Headers at the far post dominate successful outcomes. Non-header contacts (chest, foot) consistently underperform regardless of zone or swing type.
| Post | Swing | Body part | Count | Rate |
|---|---|---|---|---|
| Far post | outswinging | Head | 2,485 | 8.61% |
| Far post | inswinging | Head | 1,378 | 8.35% |
| Near post | inswinging | Head | 1,042 | 8.06% |
| Near post | outswinging | Head | 1,897 | 7.33% |
| Near post | outswinging | Other | 4,793 | 1.79% |
| Far post | outswinging | Other | 12,146 | 1.48% |
An XGBoost expected goals model and interactive dashboard covering the top 5 European leagues, built on ~257,000 shots from Understat (2020–2025). Three situation-specific models handle open play, corners, and set pieces separately, with isotonic calibration. Data refreshes daily via GitHub Actions.
Each shot is routed to a situation-specific XGBoost classifier based on how it was created. All three are wrapped in CalibratedClassifierCV(method="isotonic") and tuned independently via GridSearchCV (3-fold CV, Brier score). Penalties are fixed at 0.76 xG.

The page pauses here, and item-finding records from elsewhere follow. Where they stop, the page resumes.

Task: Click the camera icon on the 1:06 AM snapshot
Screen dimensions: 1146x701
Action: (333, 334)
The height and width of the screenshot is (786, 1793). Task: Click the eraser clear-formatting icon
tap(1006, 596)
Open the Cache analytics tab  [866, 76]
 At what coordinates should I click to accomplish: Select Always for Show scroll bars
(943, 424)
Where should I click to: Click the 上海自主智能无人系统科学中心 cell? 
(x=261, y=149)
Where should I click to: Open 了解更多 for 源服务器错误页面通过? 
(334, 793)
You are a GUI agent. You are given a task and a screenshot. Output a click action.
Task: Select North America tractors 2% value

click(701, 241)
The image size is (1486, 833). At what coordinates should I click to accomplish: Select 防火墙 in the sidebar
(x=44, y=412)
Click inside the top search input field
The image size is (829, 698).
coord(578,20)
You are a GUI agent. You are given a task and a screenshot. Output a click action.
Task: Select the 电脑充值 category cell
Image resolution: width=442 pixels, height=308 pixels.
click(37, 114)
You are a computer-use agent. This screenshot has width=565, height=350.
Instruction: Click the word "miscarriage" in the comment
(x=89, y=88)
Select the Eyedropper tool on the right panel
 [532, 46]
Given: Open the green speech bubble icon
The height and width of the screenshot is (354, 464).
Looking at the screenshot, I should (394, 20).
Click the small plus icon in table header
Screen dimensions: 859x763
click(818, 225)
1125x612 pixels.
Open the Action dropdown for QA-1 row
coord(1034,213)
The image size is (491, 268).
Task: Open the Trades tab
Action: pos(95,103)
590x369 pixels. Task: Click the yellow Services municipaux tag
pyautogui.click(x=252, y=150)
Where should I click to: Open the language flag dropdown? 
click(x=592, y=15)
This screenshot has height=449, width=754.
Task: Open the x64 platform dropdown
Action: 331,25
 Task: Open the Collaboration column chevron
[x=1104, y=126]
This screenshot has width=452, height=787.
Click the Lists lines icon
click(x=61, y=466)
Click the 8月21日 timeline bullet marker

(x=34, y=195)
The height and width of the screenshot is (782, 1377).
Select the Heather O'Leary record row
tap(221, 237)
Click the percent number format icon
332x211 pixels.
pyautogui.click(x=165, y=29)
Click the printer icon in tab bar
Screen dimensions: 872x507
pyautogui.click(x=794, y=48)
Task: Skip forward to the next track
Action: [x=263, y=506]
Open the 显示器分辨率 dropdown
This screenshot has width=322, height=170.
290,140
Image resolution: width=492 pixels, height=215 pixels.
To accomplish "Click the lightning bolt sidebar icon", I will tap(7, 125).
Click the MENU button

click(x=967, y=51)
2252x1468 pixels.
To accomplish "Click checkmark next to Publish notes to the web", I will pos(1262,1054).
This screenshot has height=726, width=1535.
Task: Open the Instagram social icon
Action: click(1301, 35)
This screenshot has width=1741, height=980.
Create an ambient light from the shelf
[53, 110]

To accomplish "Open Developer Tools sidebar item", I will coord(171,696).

| Model | Situations | Key features |
|---|---|---|
| OpenPlay | Open play, counter-attacks | Distance, angle, counter-attack proxy, throughball, rebound |
| FromCorner | Corner kicks | Header interactions, centrality, weak-angle header |
| SetPiece | Direct & indirect free kicks | Distance, angle, shot type |
24 features across geometry (distance, angle, coordinates), shot type flags (header, foot, penalty), interaction terms, zone context, and proxy variables. Because Understat labels counter-attacks as open play, a fast_break proxy is engineered from the preceding action type to capture counter-attack context without direct tagging.
| Metric | This model | Understat |
|---|---|---|
| ROC-AUC | 0.792 | 0.805 |
| Brier score | 0.074 | 0.072 |
The small gap vs Understat is expected — commercial models incorporate freeze-frame data (exact defender positions at the moment of the shot) which Understat does not expose via their public API.